Interestingly, this second film in the series opens with a list of  international honors and awards received. THE BATTLE OF CHILE received no end of acclaim after it was unveiled to the world, though it seems to have been slightly forgotten in the decades since. We seem to have forgotten how extraordinary the moments contained within these films truly are. I was struck, late in the film, by the smiling children gathered behind men being interviewed about a truck drivers' strike. It would not be long before those children grew up under the cold terror imposed by Pinochet's regime, before those socialist sympathizers would have no guarantee of safety to share their opinions.
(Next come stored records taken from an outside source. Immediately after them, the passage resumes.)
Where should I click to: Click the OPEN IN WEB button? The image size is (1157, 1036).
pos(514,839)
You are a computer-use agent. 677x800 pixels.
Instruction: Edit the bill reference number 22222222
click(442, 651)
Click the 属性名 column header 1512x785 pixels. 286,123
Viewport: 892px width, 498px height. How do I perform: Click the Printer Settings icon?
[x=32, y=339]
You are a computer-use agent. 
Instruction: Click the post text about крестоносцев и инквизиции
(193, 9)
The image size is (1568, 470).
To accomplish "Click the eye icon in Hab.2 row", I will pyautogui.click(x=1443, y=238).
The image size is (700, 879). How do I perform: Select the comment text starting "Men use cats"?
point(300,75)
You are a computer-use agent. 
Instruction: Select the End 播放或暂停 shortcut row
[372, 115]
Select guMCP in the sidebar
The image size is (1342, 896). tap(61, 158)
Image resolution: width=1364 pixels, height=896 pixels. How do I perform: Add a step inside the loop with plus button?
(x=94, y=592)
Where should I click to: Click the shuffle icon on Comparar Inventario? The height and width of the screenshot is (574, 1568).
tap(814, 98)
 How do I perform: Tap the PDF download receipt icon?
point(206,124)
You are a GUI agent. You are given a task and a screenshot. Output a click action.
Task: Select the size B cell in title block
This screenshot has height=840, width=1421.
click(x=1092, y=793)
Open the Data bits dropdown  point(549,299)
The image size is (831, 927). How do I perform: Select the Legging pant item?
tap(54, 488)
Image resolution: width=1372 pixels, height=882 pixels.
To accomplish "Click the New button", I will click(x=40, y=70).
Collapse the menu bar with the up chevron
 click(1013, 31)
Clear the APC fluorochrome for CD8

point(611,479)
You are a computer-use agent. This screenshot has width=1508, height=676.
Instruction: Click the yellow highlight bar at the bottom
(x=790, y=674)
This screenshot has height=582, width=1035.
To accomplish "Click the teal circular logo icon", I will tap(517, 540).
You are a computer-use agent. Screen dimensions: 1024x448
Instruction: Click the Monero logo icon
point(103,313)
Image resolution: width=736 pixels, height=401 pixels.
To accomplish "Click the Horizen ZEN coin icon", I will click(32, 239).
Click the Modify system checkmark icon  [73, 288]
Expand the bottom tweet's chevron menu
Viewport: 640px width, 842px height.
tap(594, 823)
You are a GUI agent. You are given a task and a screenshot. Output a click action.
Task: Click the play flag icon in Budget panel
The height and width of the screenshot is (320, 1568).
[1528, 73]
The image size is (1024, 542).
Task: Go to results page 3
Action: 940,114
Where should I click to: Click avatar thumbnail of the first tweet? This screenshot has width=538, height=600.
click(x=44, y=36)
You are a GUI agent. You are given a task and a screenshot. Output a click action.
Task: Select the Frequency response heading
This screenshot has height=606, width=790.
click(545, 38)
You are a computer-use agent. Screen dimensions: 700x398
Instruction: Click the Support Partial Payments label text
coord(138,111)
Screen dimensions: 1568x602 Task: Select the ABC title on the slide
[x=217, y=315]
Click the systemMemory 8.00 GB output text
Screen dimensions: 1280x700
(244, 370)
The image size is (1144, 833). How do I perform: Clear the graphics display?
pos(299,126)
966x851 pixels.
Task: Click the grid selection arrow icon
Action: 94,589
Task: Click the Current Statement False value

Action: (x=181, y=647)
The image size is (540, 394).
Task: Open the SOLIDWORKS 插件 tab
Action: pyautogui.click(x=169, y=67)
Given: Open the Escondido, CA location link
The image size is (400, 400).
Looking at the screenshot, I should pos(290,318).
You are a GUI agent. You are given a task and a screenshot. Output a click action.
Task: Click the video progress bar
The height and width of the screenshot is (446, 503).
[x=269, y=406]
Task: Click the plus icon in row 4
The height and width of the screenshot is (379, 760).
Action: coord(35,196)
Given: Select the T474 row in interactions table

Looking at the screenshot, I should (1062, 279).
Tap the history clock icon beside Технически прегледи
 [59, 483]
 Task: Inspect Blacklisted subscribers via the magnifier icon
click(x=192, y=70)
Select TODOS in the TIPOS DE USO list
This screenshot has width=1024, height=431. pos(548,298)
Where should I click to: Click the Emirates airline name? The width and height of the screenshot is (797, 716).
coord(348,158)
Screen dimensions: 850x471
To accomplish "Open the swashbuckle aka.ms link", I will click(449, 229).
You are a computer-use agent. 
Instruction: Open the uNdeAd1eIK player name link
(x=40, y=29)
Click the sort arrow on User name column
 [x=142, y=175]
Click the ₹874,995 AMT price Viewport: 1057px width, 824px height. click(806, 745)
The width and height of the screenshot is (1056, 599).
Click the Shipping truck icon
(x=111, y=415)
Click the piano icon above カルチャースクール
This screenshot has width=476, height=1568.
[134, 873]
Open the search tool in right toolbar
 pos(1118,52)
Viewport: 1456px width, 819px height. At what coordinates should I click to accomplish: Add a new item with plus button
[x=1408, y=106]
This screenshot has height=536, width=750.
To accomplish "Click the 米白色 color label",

The film crew too would leave the country to assemble this gathered footage, casting these brief shared moments between them all as lost fragments of time in Chile's corrupted history. While certainly Patricio Guzmán has given the world at large a tremendous social and artistic gift in the form of his stupendous three-part documentary, it is the Chilean people who will benefit most from what he has done. Much like Antonioni's Chung Kuo, the service this film provides is a valuable, unmediated view of life during the Chilean political process in the first years of the 70s.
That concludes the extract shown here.